→ TEXT UNDER STUDY

In 2018 the Stone House Foundation learned about a World War I soldier from Stephens City named Gervis Lemley through the donation of some of his wartime materials. He was in the service from October 1918-March 1919. Research made it clear that the Spanish Flu was a bigger threat to soldiers than the Germans were.
We had no idea how relevant that information would be two years later.
The Spanish Flu got its name because Spain was the first nation to openly report it, but no one knows for certain where it started. Many historians theorize that it was Kansas, but not enough information has been found to confirm this.
Regardless of the disease’s point of origin, it spread across the Western Front in the last days of the war. The warring nations did not want to appear weak, so they hid the fact that their soldiers were getting sick. This let the illness become a global pandemic before anyone addressed it, even though the best thing to do during any plague is to hit it hard before it has a chance to grow and spread.

→ PROVIDED DATA
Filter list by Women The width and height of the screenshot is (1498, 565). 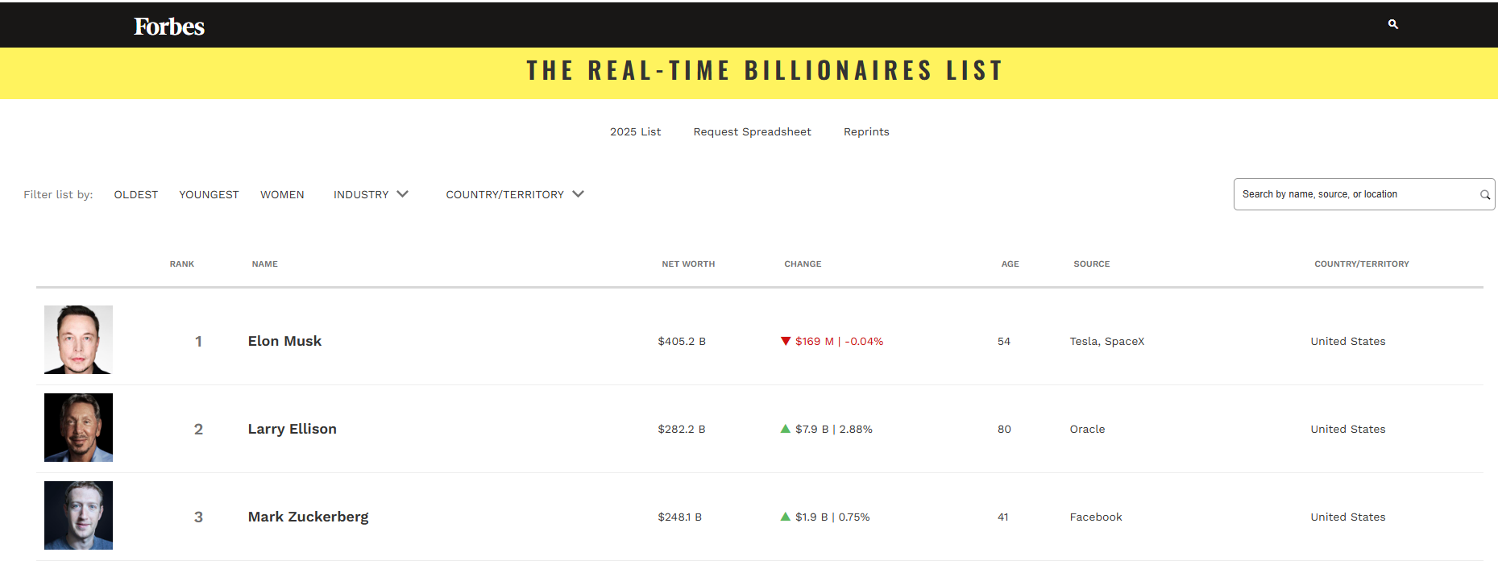(x=282, y=194)
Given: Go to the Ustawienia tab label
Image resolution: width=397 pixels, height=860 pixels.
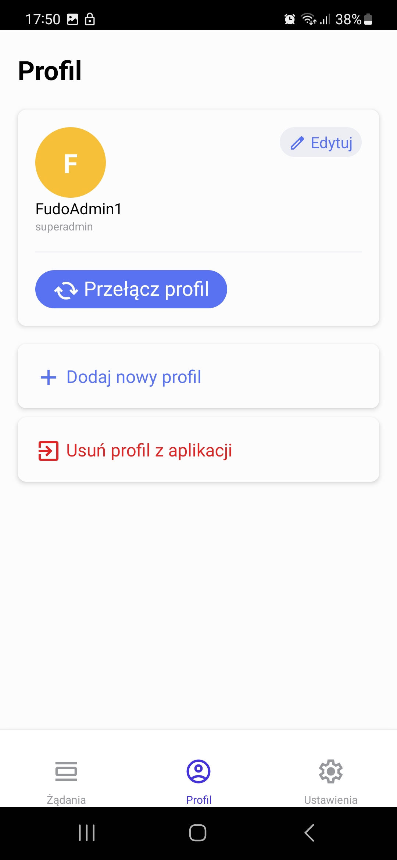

→ WHAT NEEDS TO BE DONE
Answer these questions from the text about the Spanish Flu:
(a) During which months was Gervis Lemley in the service?
(b) Why did the Spanish Flu get its name?
(c) Why did the warring nations hide that their soldiers were getting sick?

→ RESPONSE
(a) From October 1918 to March 1919.
(b) Spain was the first nation to openly report it.
(c) They did not want to appear weak.